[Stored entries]

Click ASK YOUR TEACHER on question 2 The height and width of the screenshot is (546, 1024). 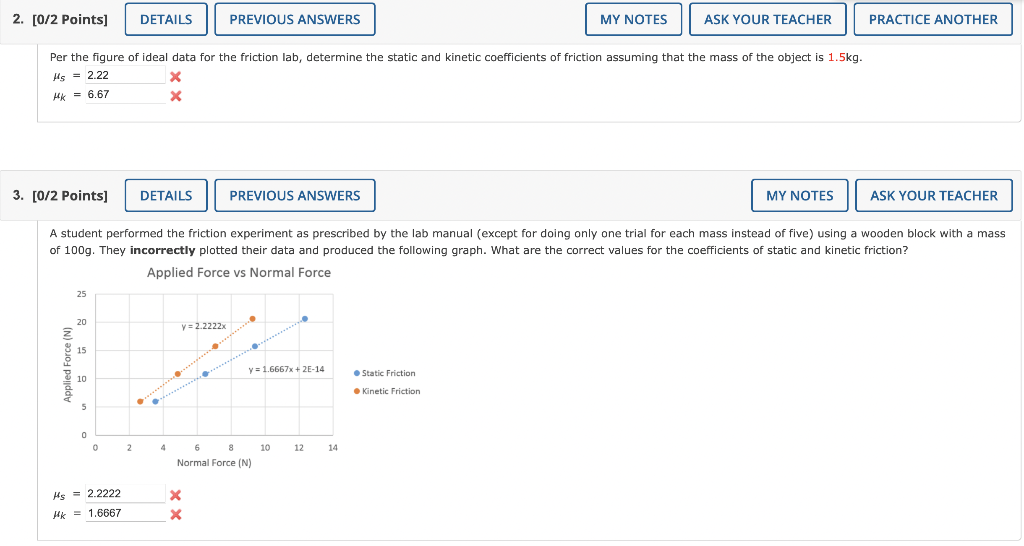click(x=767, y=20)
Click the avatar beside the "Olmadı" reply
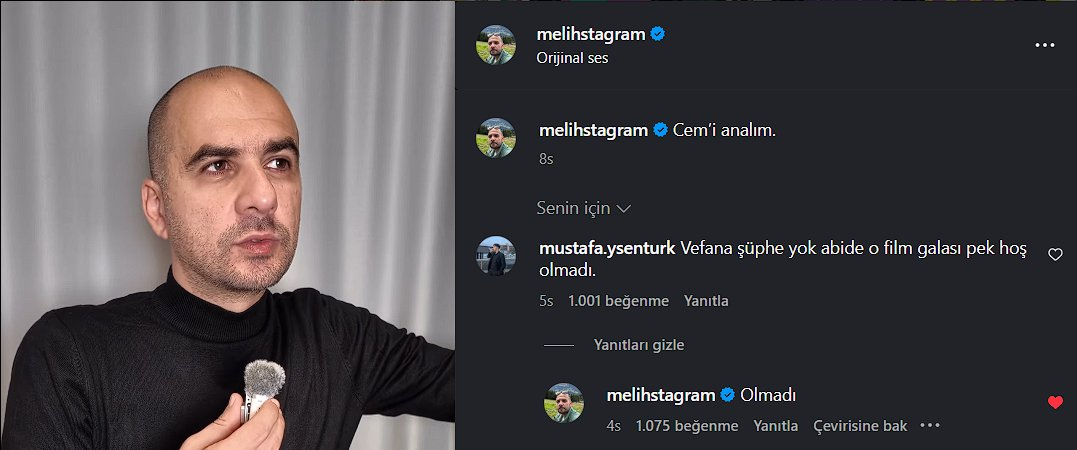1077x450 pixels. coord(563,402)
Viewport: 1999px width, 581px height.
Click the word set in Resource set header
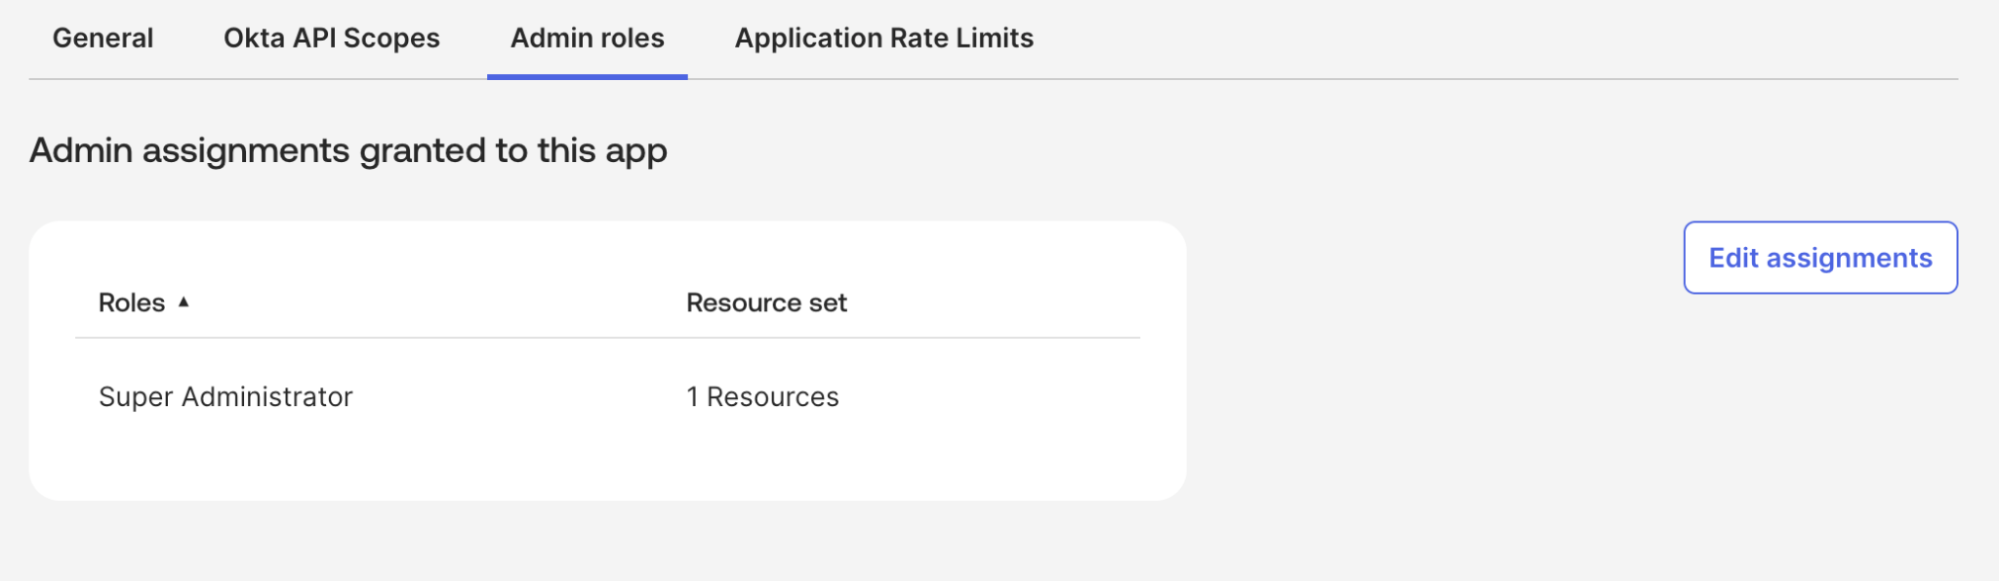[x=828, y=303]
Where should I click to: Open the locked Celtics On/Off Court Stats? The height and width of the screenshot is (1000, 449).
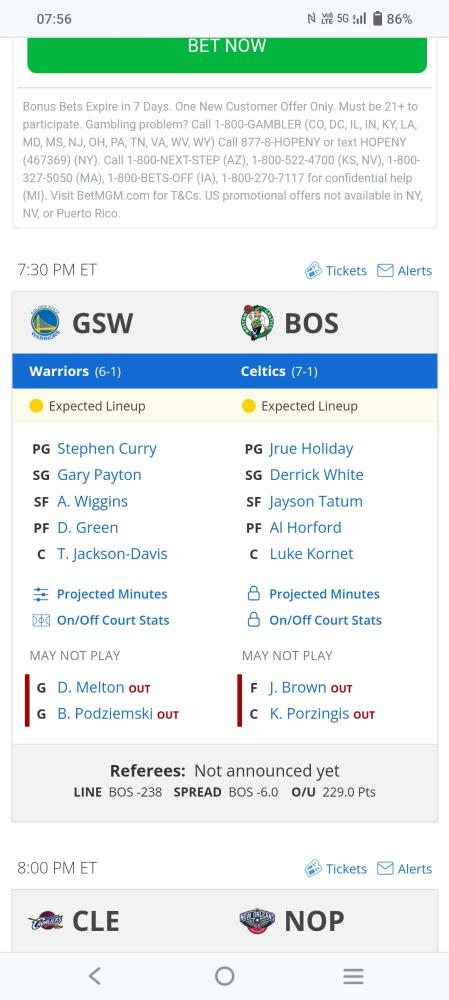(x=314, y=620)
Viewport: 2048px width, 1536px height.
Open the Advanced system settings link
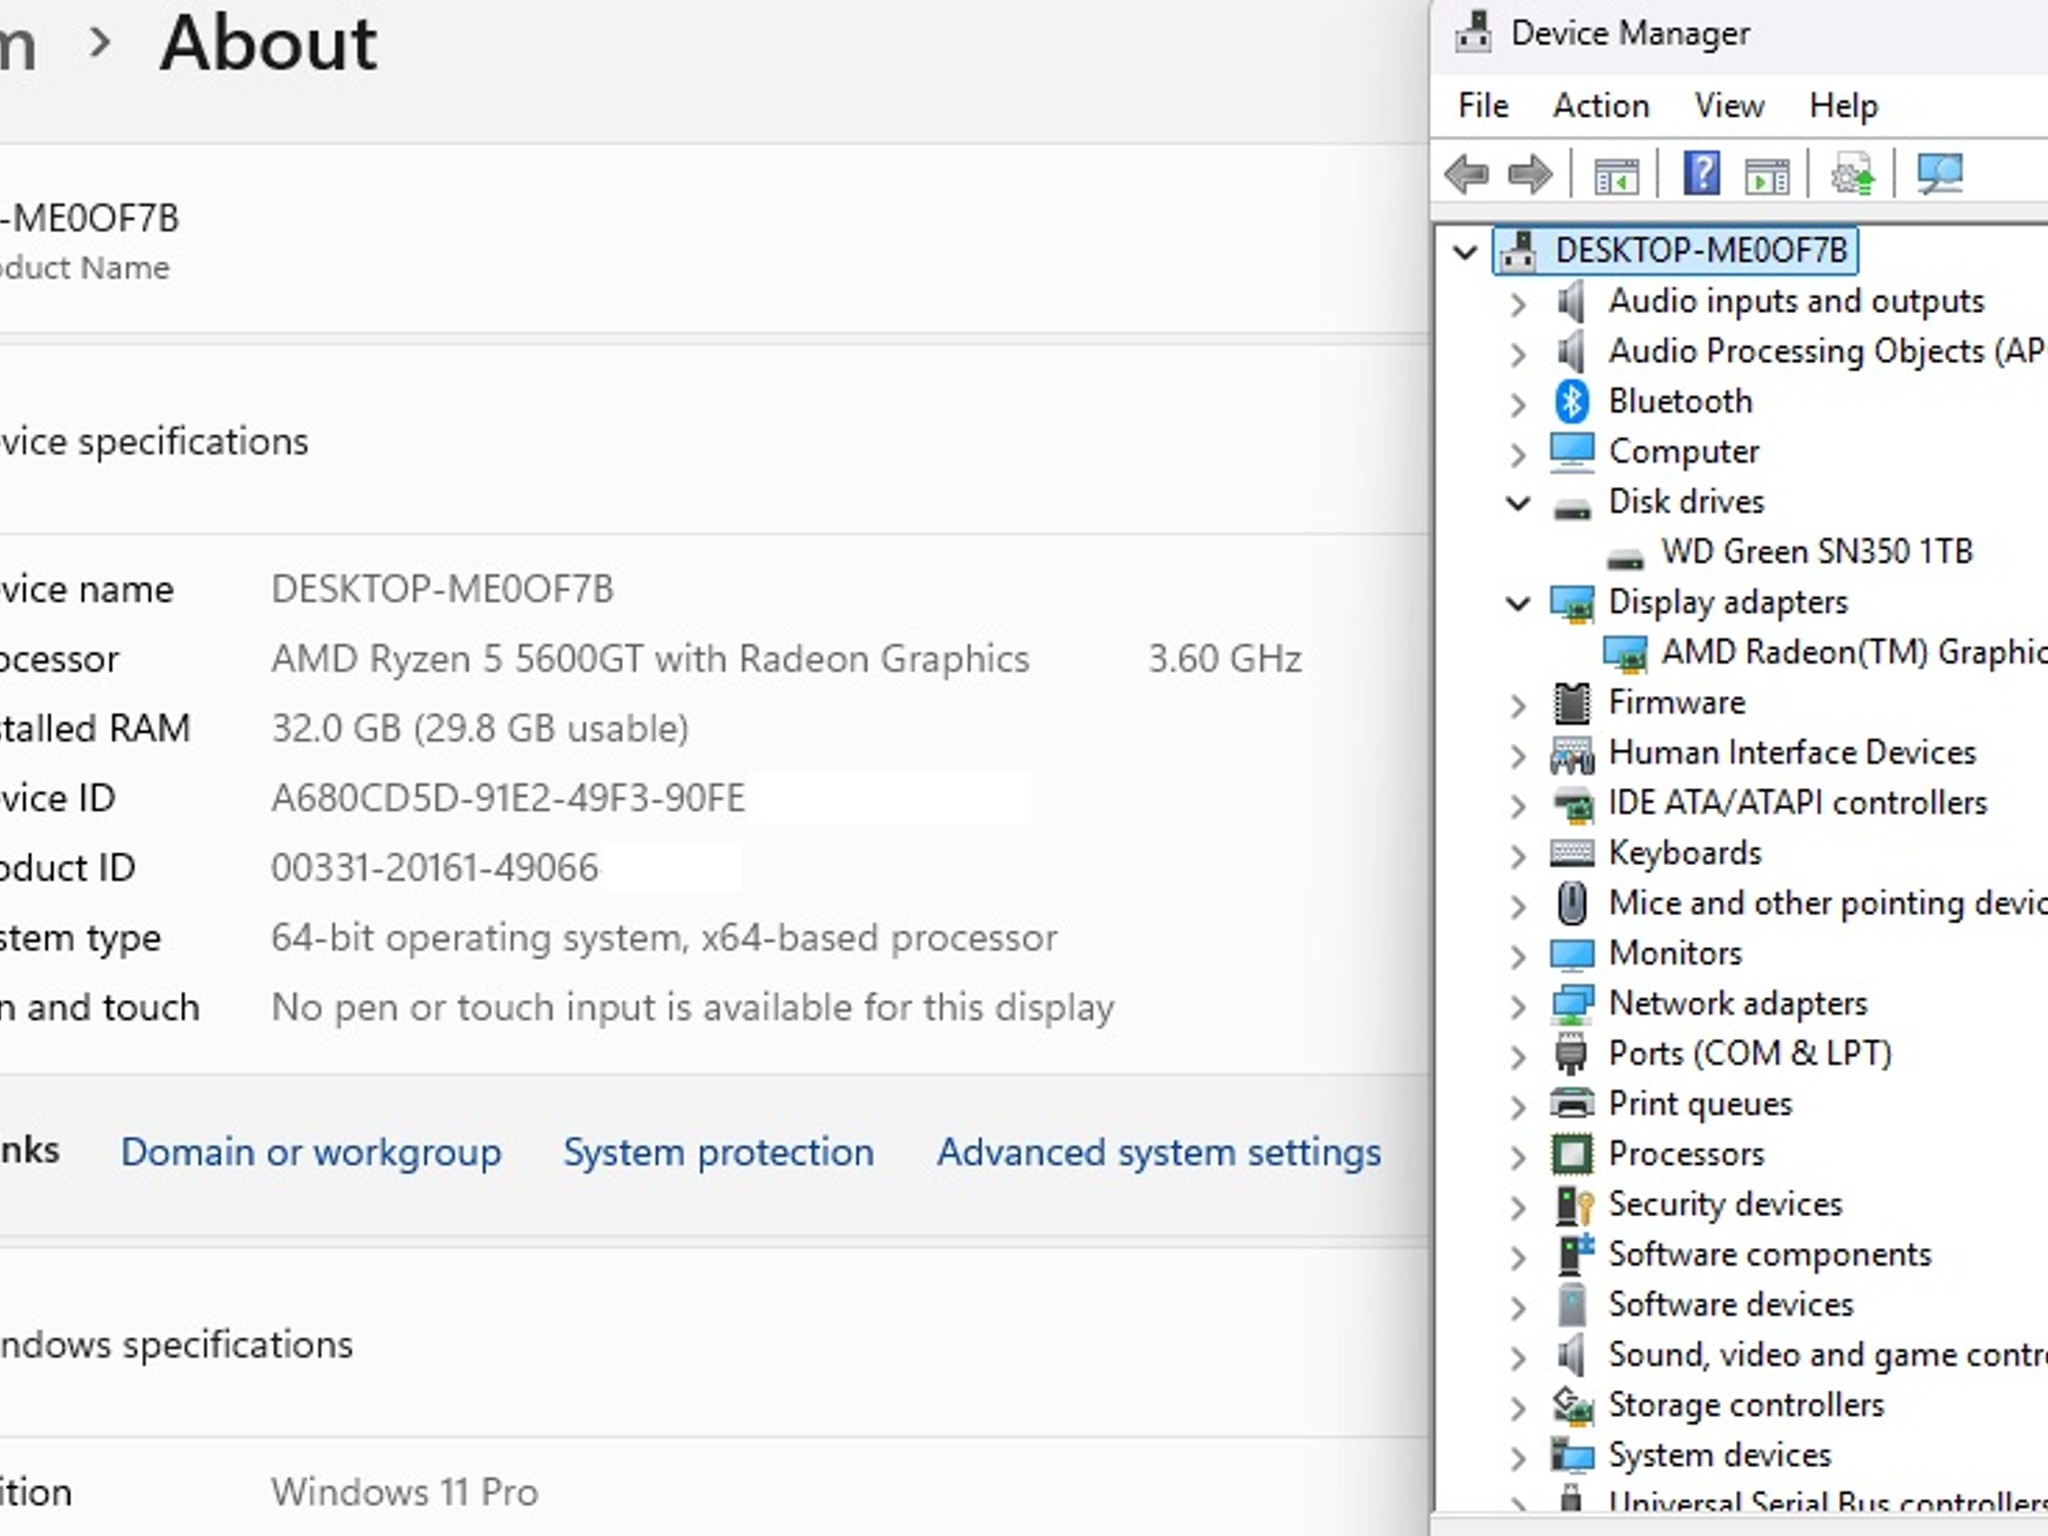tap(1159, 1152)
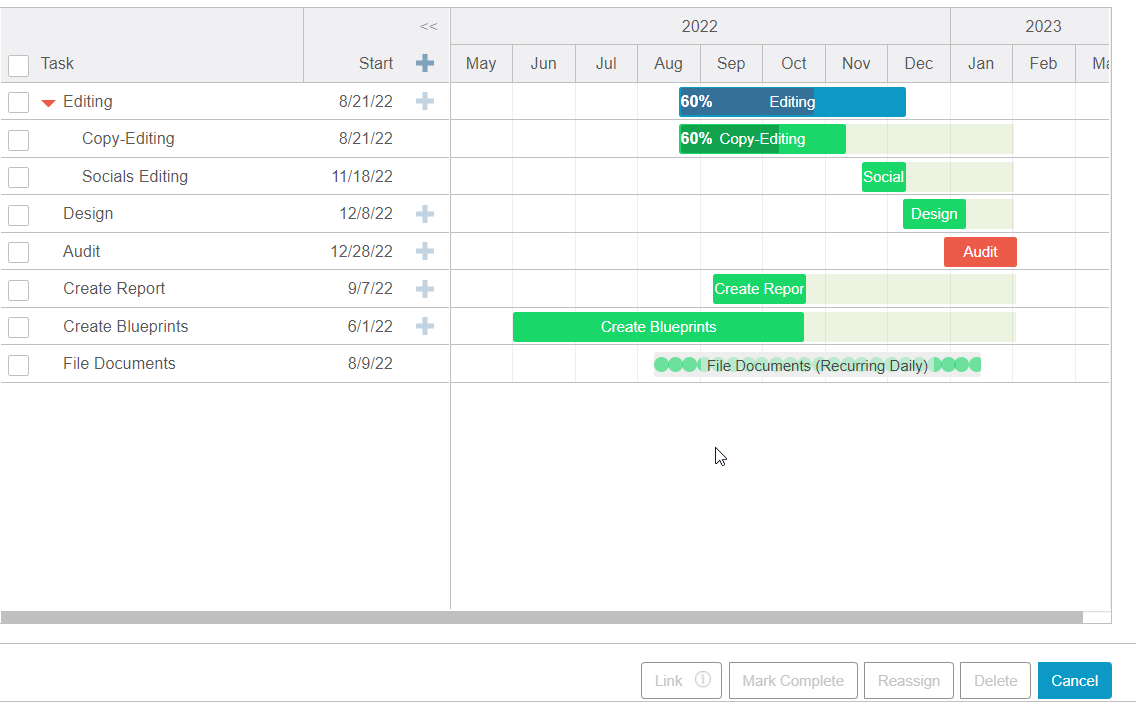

◆ BRIEF
Reply with one number, the count of lines in the data that contain "Viewport".

◆ SOLUTION FOR THIS TASK
2